Guelman.Ru
Современное искусство в сети


Интроспекция


Галерея Марата Гельмана открывает свой новый выставочный сезон, основной темой которого станет живопись. Выбор этой стратегии обусловлен многими обстоятельствами – и прежде всего, конечно, вновь обнаружившим себя интересом к жанру живописи, многочисленными дискуссиями и спорами по поводу которой полнится ныне московская художественная среда.
Разговоры о смерти живописи на протяжении последних лет подпитывались разными источниками.

Упрек же в основном предъявлялся один – отсутствии непосредственности, очевидная «искусственность» картины в сравнении с такими жанрами, как перформанс, видео, фотография. В том, короче говоря, что живопись – это «не правда». Потом, когда оказалось, что «болезнь» метафоричности свойственна и другим жанрам, что фотография может быть превращена в с-принт, а видео – в анимацию, стало ясно, что живопись – такой же жанр, наряду с прочими, и в равной степени с прочими далекий от подлинности по отношению к жизненным реалиям.
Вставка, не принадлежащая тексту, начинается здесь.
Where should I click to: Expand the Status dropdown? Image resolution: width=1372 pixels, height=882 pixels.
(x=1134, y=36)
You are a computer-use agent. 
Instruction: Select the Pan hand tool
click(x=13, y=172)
Конечно, галерея Гельмана не собирается занимать чью-то позицию в споре последних дней и выступать на стороне «реализма», защищаемого Дмитрием Гутовым или «абстракции», которую манифестирует Анатолий Осмоловский. Не вдаваясь в особенности того или иного изобразительного языка, мы предлагаем скон-центрироваться на живописном принципе эстетического переживания как на наиболее актуальном для сегодняшнего дня. Хочется отметить вот что: живопись абсолютно не скрывает своей «искусственности», ручного характера, иллюзорности своей поверхности. Это всегда пересказ, пусть даже состоящий только из цитат, как в поп-арте, или с претензией на точность документа, как в гиперреализме.

Живопись по природе своей представляет собой рефлексию, акт восприятия, который, в зависимости от одаренности художника, будет, так или иначе, осмыслен в самом произведении. Таким образом, заявляя о своей нынешней стратегии как о работе с живописью, галерея берет этот принцип шире – не просто холст/масло, а все проекты, связанные с идеей опосредованности, непрямого жеста.
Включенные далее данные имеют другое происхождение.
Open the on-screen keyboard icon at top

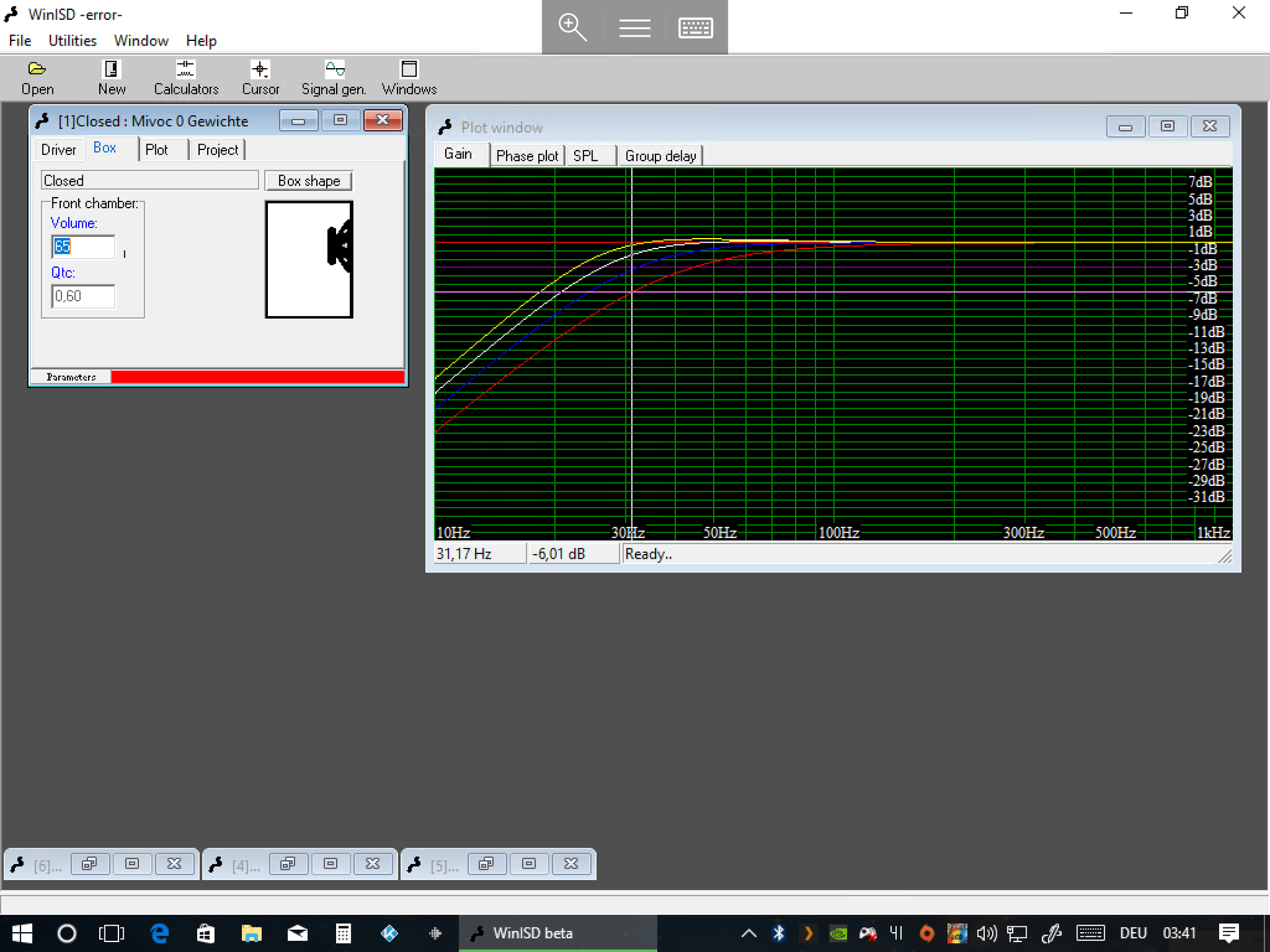[x=695, y=27]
Открывает сезон выставка художника, чье творчество с большей или меньшей натяжкой можно считать развернутым в сторону традиции.

Виталий Пушницкий родился и проживает ныне в Петербурге, где вся художественная атмосфера пронизана испарениями старой культуры, миазмами, исходящими от музеев, архитектурных памятников, городской и парковой скульптуры. Где, по сути, революция и авангард принесли с собой лишь упадок, усугубляющийся вплоть до наших дней – ощущение такое, что вчера, хотя и было очень гадко, но все же чуточку лучше, чем сегодня. Однако этот отсчет «по нисходящей» дает возможность, наверное, недоступную уроженцам иной части России помыслить-таки время наивысшего расцвета, с сияющих вершин которого только и возможно так долго катиться вниз. Этим и обусловлен феномен влияния неоакадемических традиций в искусстве современного Петербурга.

Впрочем, напрямую творчество Виталия Пушницкого с неоакадемизмом никак не связано, художник никогда не входил в арт-сообщество, центром которого являлся Тимур Петрович Новиков, не разделял приверженность к патетической маскулинной пластике, популярной среди этой группы. Его художественный язык – скорее, полная антитеза данной эстетике. Скупость и предельная приземленность сюжетов его живописи, в сочетании с нейтральной, почти фотографической манерой изложения, скорее, отсылают к кинематографической традиции неореализма или живописи Герхарда Рихтера. Однако спокойная интонация письма подвергается художником внешней агрессии – места, где в картинах условно мыслится источник освещения, отмечены в реальном пространстве перед картиной неоновыми лампами, «дневной» (а на самом деле мертвенно-белый) свет которых сообщает монохромной живописи свойство миража, сновидения. Из неореализма мы перемещаемся в условность бергмановских приемов «закавычивания» эпизодов сновидений.

Если в отношении живописных полотен изображение дематериализуется с помощью специального освещения, то в графике Пушницкий использует эффект фотонегатива, показывая вместо изображения лишь его сияющие силуэты. Подобное случается и в реальном мире, правда, чаще в моменты катастроф и бедствий – своеобразная скульптурная антиформа была рождена извержением в Помпее, а белые тени людей – при ядерном излучении при взрывах в Хиросиме и Нагасаки. Эстетическое переживание, сообщаемое этой эстетикой, можно сформулировать как явственность образа при утрате самой вещи. Так неожиданно, по словам пострадавших, заявляет о себе боль в ампутированной конечности.